Here is documentation of an idea involving teacups, saucers and a teapot on a table in the middle of a park – Ashton Court Park – Bristol.
I used a couple of transducers, a geophone (or ground mic) connected to an amplifier to make some teacups rattle with live vibration -sound waves – from the ground. The vibrations from the transducers resting in the saucers and jiggling against the china, was pronounced enough to be heard clearly.
Transducer on teapot
Rather than a finished piece, I wanted to try out props that I hoped would react to sound waves travelling in the ground – contrasting the domestic and the scientific. The familiar picturesque tea table scene was at odds with the more scientific and unfamiliar looking gear. It was strange to hear the sound of teacups, like they rattle on a wobbling trolley, on a static table in the middle of a park.
Mics picking up wind, skylarks and rattling teacups
This disconnectedness, disjointedness of the scene alerted onlookers to see what was going on –several passers by did enquire.

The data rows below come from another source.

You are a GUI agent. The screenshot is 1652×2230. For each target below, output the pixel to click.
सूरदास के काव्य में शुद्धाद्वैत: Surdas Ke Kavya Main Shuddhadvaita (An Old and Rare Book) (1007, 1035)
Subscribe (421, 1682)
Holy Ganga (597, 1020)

Geophone picking up subterranean sound
Will- my collaborator and co documenter set up a short film clip to show how the geophone was picking up signals under foot. He wanted to show it’s direct effect on the teacups in a more obvious way. You can see the time delay of the jump and the rattling of the cups.
Rattling Tea Tray
Noticing that there are sound and pressure waves going through the ground under your feet has come into previous works I’ve done. Being aware of the ground under our feet allows us to think of the park landscape differently, as the view offers not only the scene above ground but also the potential of thinking about the land that has conveyed sound from kilometres around and beneath us.